• **ACTIVITY**:
Your answer must be the records below, reproduced exactly.

• **INPUT DATA**:
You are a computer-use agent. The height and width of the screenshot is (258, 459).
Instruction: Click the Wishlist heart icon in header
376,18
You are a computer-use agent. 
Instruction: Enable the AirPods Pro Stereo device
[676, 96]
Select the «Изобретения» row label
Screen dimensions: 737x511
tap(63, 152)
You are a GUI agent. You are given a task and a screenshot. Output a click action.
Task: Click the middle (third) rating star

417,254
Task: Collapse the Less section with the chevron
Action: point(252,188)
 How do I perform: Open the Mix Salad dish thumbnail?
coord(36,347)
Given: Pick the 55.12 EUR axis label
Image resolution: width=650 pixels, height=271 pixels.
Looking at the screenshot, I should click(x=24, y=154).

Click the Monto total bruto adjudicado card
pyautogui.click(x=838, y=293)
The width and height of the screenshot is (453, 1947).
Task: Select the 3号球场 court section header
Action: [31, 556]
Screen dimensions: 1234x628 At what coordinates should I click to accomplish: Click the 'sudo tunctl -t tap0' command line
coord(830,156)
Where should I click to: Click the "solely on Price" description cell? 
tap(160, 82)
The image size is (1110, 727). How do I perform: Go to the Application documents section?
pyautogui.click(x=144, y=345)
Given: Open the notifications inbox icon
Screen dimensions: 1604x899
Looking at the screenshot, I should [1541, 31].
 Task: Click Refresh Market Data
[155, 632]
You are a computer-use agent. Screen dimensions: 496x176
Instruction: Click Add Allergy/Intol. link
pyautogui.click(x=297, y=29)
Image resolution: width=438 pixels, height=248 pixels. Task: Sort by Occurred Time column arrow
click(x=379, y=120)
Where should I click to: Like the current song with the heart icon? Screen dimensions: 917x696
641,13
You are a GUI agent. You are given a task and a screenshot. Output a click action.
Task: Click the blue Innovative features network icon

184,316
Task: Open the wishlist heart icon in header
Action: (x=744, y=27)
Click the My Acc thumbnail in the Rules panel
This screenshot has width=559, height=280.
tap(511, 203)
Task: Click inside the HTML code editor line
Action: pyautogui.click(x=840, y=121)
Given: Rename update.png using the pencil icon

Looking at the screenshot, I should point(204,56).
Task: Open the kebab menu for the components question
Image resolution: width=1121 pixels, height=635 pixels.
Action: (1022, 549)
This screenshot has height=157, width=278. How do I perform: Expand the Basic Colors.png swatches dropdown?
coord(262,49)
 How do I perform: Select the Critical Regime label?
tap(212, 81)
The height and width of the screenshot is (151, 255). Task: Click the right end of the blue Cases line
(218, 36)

• **SOLUTION TO THIS EXERCISE**:
You are a computer-use agent. The height and width of the screenshot is (258, 459).
Instruction: Click the Wishlist heart icon in header
376,18
You are a computer-use agent. 
Instruction: Enable the AirPods Pro Stereo device
[676, 96]
Select the «Изобретения» row label
Screen dimensions: 737x511
tap(63, 152)
You are a GUI agent. You are given a task and a screenshot. Output a click action.
Task: Click the middle (third) rating star

417,254
Task: Collapse the Less section with the chevron
Action: point(252,188)
 How do I perform: Open the Mix Salad dish thumbnail?
coord(36,347)
Given: Pick the 55.12 EUR axis label
Image resolution: width=650 pixels, height=271 pixels.
Looking at the screenshot, I should click(x=24, y=154).

Click the Monto total bruto adjudicado card
pyautogui.click(x=838, y=293)
The width and height of the screenshot is (453, 1947).
Task: Select the 3号球场 court section header
Action: [31, 556]
Screen dimensions: 1234x628 At what coordinates should I click to accomplish: Click the 'sudo tunctl -t tap0' command line
coord(830,156)
Where should I click to: Click the "solely on Price" description cell? 
tap(160, 82)
The image size is (1110, 727). How do I perform: Go to the Application documents section?
pyautogui.click(x=144, y=345)
Given: Open the notifications inbox icon
Screen dimensions: 1604x899
Looking at the screenshot, I should [1541, 31].
 Task: Click Refresh Market Data
[155, 632]
You are a computer-use agent. Screen dimensions: 496x176
Instruction: Click Add Allergy/Intol. link
pyautogui.click(x=297, y=29)
Image resolution: width=438 pixels, height=248 pixels. Task: Sort by Occurred Time column arrow
click(x=379, y=120)
Where should I click to: Like the current song with the heart icon? Screen dimensions: 917x696
641,13
You are a GUI agent. You are given a task and a screenshot. Output a click action.
Task: Click the blue Innovative features network icon

184,316
Task: Open the wishlist heart icon in header
Action: (x=744, y=27)
Click the My Acc thumbnail in the Rules panel
This screenshot has width=559, height=280.
tap(511, 203)
Task: Click inside the HTML code editor line
Action: pyautogui.click(x=840, y=121)
Given: Rename update.png using the pencil icon

Looking at the screenshot, I should point(204,56).
Task: Open the kebab menu for the components question
Image resolution: width=1121 pixels, height=635 pixels.
Action: (1022, 549)
This screenshot has height=157, width=278. How do I perform: Expand the Basic Colors.png swatches dropdown?
coord(262,49)
 How do I perform: Select the Critical Regime label?
tap(212, 81)
The height and width of the screenshot is (151, 255). Task: Click the right end of the blue Cases line
(218, 36)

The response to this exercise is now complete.